Don't tear up a connector yet– just do a fresh flash to 2.0 and test that way and let me know.
-
Just FYI, haven't been able to reproduce timeouts on 2.0 still, using cat /dev/random. As you can see, about 40GB of traffic has come out of that interface, Not a single watchdog timeout on 2.0.
LAN interface (re2)
Status up
MAC address 00:90:7f:32:8a:94
IP address 192.168.1.1
Subnet mask 255.255.255.0
Media 100baseTX <full-duplex>
In/out packets 41004200/41004169 (2.63 GB/41.24 GB)
In/out packets (pass) 41004169/64873580 (2.63 GB/41.24 GB)
In/out packets (block) 31/0 (3 KB/0 bytes)
In/out errors 0/0
Collisions 0Have you tried a fresh default flash of 2.0 yet?</full-duplex>
-
The problem still exists after a clean reinstall. Tested against 2009-04-25 17:12 build, with the following configuration:
- Added to /boot/loader.conf:
hw.ata.ata_dma=0 - Configured interfaces (set WAN=re0, set LAN=re1, configured IP/netmask on re1)
- Configured DHCP (reservations, address range, domain name, NTP server)
Cat'ing /dev/random still causes watchdog errors within 15-20 seconds. ACPI errors still show in dmesg. I also reset BIOS settings to defaults (via front LCD panel), with no noticeable changes.

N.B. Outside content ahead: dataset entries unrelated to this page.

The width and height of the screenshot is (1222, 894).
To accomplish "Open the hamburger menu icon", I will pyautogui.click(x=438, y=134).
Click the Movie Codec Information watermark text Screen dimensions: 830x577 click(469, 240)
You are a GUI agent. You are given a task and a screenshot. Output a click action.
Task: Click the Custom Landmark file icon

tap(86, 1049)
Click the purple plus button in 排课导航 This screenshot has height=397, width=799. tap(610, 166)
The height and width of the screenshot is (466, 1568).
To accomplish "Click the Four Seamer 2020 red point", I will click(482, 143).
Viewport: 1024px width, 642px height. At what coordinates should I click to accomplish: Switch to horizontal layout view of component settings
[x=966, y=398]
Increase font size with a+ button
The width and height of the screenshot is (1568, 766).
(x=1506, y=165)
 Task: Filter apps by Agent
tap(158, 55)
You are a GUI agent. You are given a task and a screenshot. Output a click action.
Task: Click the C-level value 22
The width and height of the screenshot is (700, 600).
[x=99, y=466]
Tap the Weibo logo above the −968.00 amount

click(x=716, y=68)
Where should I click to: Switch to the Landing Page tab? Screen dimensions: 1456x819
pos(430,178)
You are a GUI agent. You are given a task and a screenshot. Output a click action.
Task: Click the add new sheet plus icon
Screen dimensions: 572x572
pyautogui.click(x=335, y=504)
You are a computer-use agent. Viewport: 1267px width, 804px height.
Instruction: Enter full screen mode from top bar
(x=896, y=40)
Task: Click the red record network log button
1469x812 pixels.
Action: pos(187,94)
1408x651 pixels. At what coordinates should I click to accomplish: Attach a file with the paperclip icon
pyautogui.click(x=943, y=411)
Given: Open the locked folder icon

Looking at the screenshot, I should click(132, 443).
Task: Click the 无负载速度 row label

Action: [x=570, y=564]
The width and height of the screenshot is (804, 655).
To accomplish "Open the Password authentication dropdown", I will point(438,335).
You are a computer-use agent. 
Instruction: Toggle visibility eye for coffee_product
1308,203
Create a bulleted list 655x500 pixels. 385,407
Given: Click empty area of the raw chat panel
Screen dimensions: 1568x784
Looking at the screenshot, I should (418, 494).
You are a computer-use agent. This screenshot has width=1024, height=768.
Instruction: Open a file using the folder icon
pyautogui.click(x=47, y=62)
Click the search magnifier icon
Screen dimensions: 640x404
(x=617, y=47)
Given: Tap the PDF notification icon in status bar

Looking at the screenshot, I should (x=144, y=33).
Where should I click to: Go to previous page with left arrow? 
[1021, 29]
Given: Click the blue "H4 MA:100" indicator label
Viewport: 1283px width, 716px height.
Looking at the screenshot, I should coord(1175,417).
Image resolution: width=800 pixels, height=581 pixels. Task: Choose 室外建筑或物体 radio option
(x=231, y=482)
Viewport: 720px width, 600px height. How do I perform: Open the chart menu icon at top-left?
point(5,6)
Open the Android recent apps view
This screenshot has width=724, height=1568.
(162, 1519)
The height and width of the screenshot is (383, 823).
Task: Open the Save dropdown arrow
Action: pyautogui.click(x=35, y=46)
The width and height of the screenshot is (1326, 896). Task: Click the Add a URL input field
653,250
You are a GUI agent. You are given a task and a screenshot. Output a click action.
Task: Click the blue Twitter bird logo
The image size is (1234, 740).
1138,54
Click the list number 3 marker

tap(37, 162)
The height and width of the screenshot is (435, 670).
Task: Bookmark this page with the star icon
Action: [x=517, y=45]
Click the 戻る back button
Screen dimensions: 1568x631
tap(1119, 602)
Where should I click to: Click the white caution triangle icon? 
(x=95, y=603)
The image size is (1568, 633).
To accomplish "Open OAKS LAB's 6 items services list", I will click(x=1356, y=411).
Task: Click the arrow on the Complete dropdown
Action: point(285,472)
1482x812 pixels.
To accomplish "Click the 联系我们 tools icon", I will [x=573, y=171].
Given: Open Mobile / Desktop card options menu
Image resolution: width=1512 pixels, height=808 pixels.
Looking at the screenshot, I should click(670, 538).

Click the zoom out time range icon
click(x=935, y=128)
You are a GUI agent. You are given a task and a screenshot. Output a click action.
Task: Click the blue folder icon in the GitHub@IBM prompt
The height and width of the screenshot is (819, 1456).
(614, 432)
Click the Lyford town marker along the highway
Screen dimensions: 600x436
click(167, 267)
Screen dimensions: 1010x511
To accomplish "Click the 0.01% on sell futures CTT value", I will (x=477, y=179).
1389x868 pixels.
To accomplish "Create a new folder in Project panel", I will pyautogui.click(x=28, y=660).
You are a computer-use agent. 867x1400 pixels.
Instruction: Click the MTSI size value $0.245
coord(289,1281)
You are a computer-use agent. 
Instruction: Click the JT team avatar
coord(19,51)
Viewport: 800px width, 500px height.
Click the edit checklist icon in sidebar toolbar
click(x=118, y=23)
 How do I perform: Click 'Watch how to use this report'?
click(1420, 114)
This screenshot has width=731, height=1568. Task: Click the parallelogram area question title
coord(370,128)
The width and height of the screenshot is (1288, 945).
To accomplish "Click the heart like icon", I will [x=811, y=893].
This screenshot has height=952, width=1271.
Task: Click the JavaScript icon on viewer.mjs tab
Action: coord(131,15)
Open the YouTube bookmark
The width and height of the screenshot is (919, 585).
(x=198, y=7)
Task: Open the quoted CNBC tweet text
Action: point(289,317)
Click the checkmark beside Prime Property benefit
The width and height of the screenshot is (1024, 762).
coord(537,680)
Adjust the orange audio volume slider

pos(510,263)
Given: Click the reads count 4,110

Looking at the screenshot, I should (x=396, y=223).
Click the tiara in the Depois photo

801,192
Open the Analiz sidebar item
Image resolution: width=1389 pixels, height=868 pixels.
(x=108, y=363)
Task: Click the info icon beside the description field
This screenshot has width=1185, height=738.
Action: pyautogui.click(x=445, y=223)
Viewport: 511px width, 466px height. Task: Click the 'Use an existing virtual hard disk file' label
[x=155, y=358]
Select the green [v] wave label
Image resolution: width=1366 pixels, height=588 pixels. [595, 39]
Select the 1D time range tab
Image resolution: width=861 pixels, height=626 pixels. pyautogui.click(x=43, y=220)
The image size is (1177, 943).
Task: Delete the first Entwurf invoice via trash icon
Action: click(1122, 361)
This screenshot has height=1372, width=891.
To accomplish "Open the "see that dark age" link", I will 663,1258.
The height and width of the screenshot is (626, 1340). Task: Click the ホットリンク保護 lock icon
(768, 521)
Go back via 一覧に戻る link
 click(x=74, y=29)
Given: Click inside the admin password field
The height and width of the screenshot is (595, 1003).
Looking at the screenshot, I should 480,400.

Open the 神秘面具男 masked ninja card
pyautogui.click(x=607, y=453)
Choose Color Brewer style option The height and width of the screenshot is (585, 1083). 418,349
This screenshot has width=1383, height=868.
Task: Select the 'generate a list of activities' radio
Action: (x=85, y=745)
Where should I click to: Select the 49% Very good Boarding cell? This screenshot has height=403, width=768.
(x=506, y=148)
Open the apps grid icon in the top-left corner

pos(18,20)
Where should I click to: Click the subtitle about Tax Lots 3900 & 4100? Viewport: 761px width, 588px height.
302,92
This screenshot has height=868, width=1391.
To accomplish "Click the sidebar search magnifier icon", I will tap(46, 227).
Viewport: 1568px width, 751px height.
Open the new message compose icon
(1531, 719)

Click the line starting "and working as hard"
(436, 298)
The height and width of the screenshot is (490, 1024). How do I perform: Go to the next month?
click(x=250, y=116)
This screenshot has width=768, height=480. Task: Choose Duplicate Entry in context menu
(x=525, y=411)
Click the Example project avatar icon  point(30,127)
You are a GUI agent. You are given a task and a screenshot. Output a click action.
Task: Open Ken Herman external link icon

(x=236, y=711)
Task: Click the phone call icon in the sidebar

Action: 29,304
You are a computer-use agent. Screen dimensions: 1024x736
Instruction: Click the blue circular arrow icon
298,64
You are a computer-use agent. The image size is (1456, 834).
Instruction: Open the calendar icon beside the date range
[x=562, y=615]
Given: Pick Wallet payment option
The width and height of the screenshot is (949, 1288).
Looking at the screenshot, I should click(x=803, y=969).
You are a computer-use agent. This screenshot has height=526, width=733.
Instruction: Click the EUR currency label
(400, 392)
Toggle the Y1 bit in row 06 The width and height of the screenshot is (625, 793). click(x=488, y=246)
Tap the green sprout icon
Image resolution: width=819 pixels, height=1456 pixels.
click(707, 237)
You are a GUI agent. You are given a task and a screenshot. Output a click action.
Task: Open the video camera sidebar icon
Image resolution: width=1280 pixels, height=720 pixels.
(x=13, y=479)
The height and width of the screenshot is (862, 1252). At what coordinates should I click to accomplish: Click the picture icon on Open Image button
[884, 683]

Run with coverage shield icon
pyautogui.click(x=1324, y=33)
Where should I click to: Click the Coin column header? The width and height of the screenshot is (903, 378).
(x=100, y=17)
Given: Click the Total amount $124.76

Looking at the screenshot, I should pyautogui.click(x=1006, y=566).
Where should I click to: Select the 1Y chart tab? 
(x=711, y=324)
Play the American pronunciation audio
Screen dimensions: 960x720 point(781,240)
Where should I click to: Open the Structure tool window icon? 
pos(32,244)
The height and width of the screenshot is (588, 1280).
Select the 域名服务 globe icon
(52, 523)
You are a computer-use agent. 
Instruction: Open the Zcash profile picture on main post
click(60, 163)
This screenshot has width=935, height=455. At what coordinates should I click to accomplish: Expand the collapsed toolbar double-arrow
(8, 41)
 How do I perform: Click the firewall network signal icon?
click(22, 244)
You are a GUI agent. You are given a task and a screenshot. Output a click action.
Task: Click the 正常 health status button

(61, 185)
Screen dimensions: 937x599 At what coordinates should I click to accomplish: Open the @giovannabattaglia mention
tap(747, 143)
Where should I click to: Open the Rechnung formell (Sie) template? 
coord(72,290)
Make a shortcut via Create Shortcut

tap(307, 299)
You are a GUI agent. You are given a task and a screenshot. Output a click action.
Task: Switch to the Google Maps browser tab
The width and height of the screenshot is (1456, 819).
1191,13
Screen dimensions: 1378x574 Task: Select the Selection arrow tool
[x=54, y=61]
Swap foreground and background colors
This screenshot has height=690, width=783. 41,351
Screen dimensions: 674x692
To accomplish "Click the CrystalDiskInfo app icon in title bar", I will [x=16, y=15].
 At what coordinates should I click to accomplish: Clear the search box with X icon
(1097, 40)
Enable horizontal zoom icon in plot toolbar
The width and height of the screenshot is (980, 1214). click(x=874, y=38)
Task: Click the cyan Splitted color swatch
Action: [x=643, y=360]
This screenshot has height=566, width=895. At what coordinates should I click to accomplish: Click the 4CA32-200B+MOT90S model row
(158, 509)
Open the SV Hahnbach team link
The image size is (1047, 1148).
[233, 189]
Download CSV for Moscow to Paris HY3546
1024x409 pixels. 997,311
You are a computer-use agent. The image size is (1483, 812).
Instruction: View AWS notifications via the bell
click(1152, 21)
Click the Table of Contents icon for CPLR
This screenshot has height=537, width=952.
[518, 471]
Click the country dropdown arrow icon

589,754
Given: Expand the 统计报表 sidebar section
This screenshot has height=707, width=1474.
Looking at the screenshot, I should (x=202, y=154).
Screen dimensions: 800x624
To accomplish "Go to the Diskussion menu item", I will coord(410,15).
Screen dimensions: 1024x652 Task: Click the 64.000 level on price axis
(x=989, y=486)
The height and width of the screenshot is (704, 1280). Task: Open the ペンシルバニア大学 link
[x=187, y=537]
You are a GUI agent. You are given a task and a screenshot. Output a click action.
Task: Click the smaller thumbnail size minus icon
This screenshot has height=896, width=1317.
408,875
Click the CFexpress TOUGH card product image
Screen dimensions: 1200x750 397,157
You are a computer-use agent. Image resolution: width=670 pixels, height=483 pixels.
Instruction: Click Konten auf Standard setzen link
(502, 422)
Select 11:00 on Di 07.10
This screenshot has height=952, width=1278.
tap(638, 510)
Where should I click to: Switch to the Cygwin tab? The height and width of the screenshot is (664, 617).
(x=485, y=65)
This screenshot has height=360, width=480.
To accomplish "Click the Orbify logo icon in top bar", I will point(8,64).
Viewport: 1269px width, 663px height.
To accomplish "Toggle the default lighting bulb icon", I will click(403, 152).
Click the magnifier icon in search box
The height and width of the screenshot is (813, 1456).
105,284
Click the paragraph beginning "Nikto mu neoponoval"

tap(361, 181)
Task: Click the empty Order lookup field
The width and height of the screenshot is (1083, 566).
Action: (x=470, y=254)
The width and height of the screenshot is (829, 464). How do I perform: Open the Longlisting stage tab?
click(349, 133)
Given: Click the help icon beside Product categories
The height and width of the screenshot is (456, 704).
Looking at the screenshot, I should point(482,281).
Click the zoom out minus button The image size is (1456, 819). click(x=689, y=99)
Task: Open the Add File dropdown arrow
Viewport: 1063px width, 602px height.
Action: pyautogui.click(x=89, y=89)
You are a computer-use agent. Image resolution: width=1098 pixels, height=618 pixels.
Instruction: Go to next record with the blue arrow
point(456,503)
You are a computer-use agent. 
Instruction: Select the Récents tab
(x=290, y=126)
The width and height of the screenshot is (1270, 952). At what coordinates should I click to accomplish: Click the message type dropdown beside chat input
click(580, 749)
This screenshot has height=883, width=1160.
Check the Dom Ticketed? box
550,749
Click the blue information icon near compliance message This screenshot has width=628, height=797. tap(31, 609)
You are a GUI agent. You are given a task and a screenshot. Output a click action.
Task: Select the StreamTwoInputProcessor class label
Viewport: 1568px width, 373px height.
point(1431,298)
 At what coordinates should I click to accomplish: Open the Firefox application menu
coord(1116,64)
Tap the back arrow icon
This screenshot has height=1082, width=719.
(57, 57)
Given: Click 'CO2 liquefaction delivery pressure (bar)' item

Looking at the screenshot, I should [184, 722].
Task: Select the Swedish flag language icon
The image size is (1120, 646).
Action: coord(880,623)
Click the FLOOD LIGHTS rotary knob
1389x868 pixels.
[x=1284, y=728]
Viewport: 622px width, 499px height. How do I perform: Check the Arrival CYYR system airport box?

- Added to /boot/loader.conf:
-
Any particular reason you're editing loader.conf and adding hw.ata.ata_dma=0? Like I said, Im using all defaults– the only other diff that I can see between you and me (besides the ACPI error) is that you are using re1 for LAN, and I am using re2 (normally I leave re0 and re1 in case I have multiple WANs-- my re1 is empty currently).
What is your LAN interface plugged into (a switch I presume? what kind)? My re2 (LAN) is plugged directly into my laptop with a crossover cable. I have also changed speed/duplex settings on my laptop during tests last week just to be sure there isn't a problem with a particular speed, and there is not.
Would it be possible to plug your LAN interface directly into a computer (via crossover) to take the switch out of the equation?
I am still puzzled by the ACPI errors in your dmesg output-- I have 3 firebox x5/7/1000 series units, and none of them have that error during bootup.
-
Ok, so I just flashed a 2.0 image, and changed my LAN interface to be re1 instead of re2–- guess what? watchdog timeouts.
-
That is odd, because I changed my LAN interface to re2 and still had watchdog timeouts. I haven't yet had a chance to connect directly without a switch, to see if that makes any difference. I'm currently running a Linksys SD2008, which is a 8-port unmanaged gig switch - By this weekend I'll probably have a Cisco 2950-24 sitting inline between the Firebox and Linksys. I'll update this thread with the results of direct vs Cisco vs Linksys, once I get to test.